Si «Flea» était bien le surnom de Phoebe Waller-Bridge pendant l’enfance, le reste de sa vie ressemble à l’envers absolu de celle de son personnage. Bombe atomique de 1,77 m de minceur, Phoebe a été mariée au journaliste Conor Woodman
et est aujourd’hui en couple avec le réalisateur oscarisé de Three Billboards, Martin McDonagh. Elle a non seulement raflé pas mal de Baftas pour Fleabag, mais aussi pour son deuxième show qui cartonne, Killing Eve, l’histoire (adaptée du roman de Luke Jennings) d’une agente du MI5 qui traque une tueuse professionnelle à travers le monde.
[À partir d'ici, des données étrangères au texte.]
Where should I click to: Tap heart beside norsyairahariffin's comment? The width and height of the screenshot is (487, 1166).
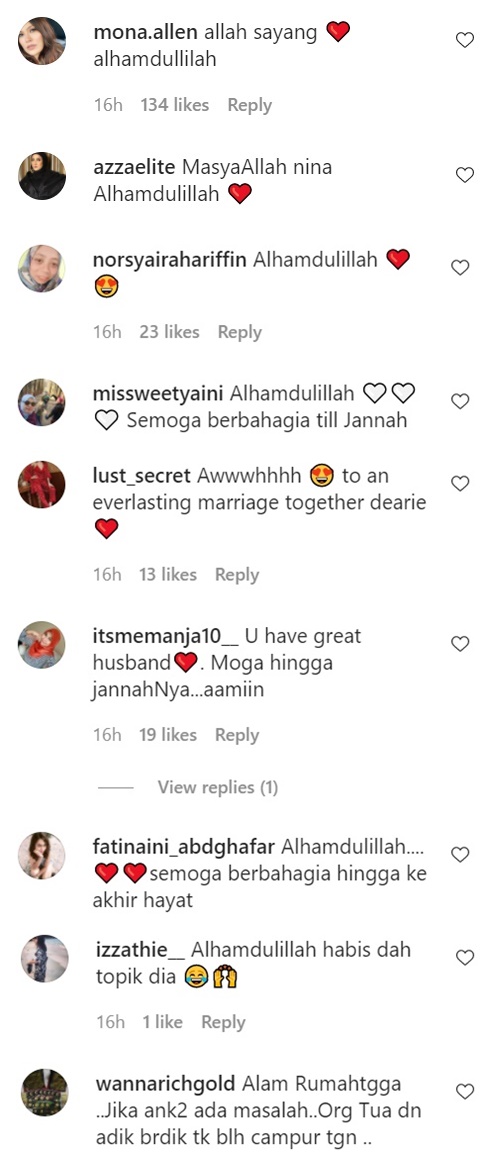click(x=460, y=267)
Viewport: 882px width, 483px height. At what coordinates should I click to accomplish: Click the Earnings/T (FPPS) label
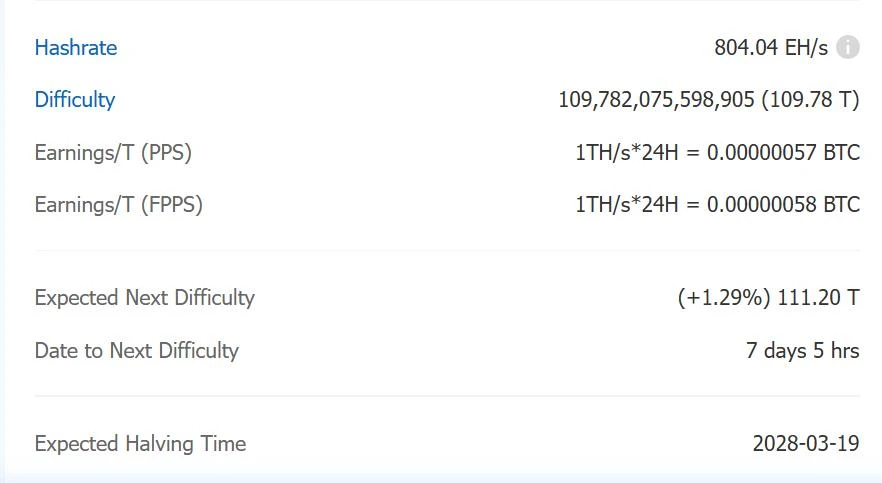(x=119, y=205)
Souvent, pour Waller-Bridge, une femme ne va pas sans l’autre: l’idée de sororité est questionnée, sous tension, mais toujours centrale dans Fleabag. L’amitié entre femmes serait plus solide que l’affection des parents ou l’amour d’un boyfriend. Phoebe a d’ailleurs souvent déclaré que c’est sa rencontre avec son amie Vicky Jones qui a enfin donné du sens à sa vie. Il paraît même que Jones aurait emménagé non loin de chez elle, voire carrément chez elle, dans sa maison de Kensal Rise, au nord-ouest de Londres. C’est ensemble qu’elles ont fondé la compagnie DryWrite, et c’est elle qui a poussé Phoebe à écrire sa première «pièce» : ce sera Fleabag, un one-woman show où le public peut s’exprimer en direct. La BBC la découvre au festival d’Édimbourg, Amazon les rejoint dans la production, et le succès arrive. À tel point que la production du prochain James Bond (n° 25) a engagé Phoebe Waller-Bridge pour réécrire les dialogues d’un point de vue féministe. Celle qui déclarait au Guardian aimer les femmes transgressives sera parvenue à débarrasser la féminité de ses derniers clichés rose bonbon. Fleabag cause franchement sodomie et Villanelle, la tueuse de Killing Eve, flingue sans état d’âme. Prochaine étape pour cette surdouée : un long-métrage.